Would you go?

Rajah

DIS Veteran
Joined
Aug 17, 1999
Messages
9,633
Okay, here's my (minor) dilemma...

Last week, I got an invite to an old friend's baby shower. No big deal, kinda neat, right?

Well, this girl was the little sister of my best friend in High School and College. We were friends, too, but had it not been for her sister, I wouldn't really have spent time with her. (She's 2 years younger than we are)

Fast-forward to college. My junior year, my best friend (who had been rooming with me) moves into an apartment. I stay in the dorms, and the sister comes to the same school. Because we know each other and get along, we room together. Worked out fairly well, but we still didn't become great friends.
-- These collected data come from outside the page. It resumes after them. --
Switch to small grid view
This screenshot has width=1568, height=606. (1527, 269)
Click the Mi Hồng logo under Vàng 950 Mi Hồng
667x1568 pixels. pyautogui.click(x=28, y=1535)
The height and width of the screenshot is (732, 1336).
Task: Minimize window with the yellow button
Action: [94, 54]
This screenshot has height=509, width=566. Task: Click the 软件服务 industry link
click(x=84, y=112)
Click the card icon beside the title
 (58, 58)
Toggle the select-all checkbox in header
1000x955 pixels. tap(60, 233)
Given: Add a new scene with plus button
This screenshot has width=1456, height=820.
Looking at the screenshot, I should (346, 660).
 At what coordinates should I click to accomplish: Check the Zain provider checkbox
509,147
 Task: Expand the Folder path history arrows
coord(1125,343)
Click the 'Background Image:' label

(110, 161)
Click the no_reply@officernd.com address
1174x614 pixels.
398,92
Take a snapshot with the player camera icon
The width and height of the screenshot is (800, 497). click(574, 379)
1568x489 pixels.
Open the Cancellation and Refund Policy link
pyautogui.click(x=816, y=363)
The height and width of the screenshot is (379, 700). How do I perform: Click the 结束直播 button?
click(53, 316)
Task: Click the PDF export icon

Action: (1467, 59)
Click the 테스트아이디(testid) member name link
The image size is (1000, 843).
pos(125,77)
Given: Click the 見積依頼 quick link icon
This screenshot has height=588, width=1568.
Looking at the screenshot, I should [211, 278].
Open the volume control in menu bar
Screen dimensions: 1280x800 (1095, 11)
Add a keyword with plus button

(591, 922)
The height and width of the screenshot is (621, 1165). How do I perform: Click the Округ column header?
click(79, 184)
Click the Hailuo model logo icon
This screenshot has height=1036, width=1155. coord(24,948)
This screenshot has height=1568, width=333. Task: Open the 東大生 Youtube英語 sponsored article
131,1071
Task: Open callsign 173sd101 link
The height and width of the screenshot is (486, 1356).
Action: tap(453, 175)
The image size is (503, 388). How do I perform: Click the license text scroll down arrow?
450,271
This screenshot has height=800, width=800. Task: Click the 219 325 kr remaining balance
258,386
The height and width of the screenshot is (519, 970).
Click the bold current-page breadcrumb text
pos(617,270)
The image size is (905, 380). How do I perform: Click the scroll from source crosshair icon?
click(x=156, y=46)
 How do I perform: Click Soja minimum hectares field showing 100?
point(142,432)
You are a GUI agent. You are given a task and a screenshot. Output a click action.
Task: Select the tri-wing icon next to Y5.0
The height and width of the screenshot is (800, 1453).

Just friends.

She ended up getting pregnant by her boyfriend and dropping out of school after that year.

That was...hmm...about 8 years ago now? We've sorta kept in touch, but mostly with nothing more than an email or phone call once every 8-12 months. Actually, I hadn't heard from her in just over a year when my dad died this January. For the first time in over a year, we got together again when she stopped by to offer condolences (3 months after the fact -- but she did stop by when she heard). We both said we should keep in touch better.

Then, I don't hear from her again for 6 months. Now, I get an invite to a baby shower, and a phone call from her (which I missed since I was in school) for the first time in 6 months.

I'm debating whether to go or not. (BTW, this is her 3rd child, and I did send small gifts for the first two. I also don't really get along with her husband.)

I've been tired, I've been sick, I'm working this weekend, and so have to fit everything I'd planned to do on the weekend into just Saturday instead.

On one hand, if I weren't so busy, I'd like to go. On the other hand, the fact that I haven't heard from her more than about 6 times in the past 5 years and we never were really close makes me debate trying to squeeze yet one more thing into my already packed Saturday.

I don't know...

Would y'all go?
 
#3 child???!!! I wouldn't go... but that's just MHO
 
I would do the same as you did for the 1st 2 babies. This is her 3rd baby, what could she possibly need. In my family, we only give showers for the 1st. JMHO
 

Personally, I'd skip it. Plus, it's her 3rd! In a short period of time! If she was maybe having another after a long span of time, I could see, but a shower for her third? Wow.

Nope, I'd skip it. You could be generous and send a nice, cute, inexpensive outfit.
 
Here's another vote for skipping it! Don't stress yourself over someone that you're not even close to!
 
I'd skip.

But it would be nice if you could send a small note. And IF you want, a small gift.

Sometimes people send invitations as a way of keeping in touch. She probably just wants to share the news of her pregnancy and wants to give you the option to come visit.
 
I'd do whatever you feel like doing. If it is too much trouble, I'd skip it.
 
You have a laundry list of reasons you don't want to go. Don't go. It's just an invitation, it's not a command.

*regretfully* decline
 
I say don't go. If you want to give a gift go ahead, but I don't think it's necessary at all.
 
I am happy to see that my decision no to have a shower for my second would have been supported here! Don't go if you don't want to!
 
I guess I'd have to say that the phone lines run both directions. You keep saying she didn't keep in touch, so why should you go? But it doesn't sound like you made any effort to keep the friendship going either.
 
Since you're not close to her you shouldn't feel obligated to go if you can't or don't want to.

As far as I'm concerned, though, it has nothing to do with it being her third child. I had a shower given to me for my first baby and again for my 4th. Some people gave me baby gifts and some bath products, etc for me. It was a lot of fun and I really enjoyed the party! Nothing wrong with that.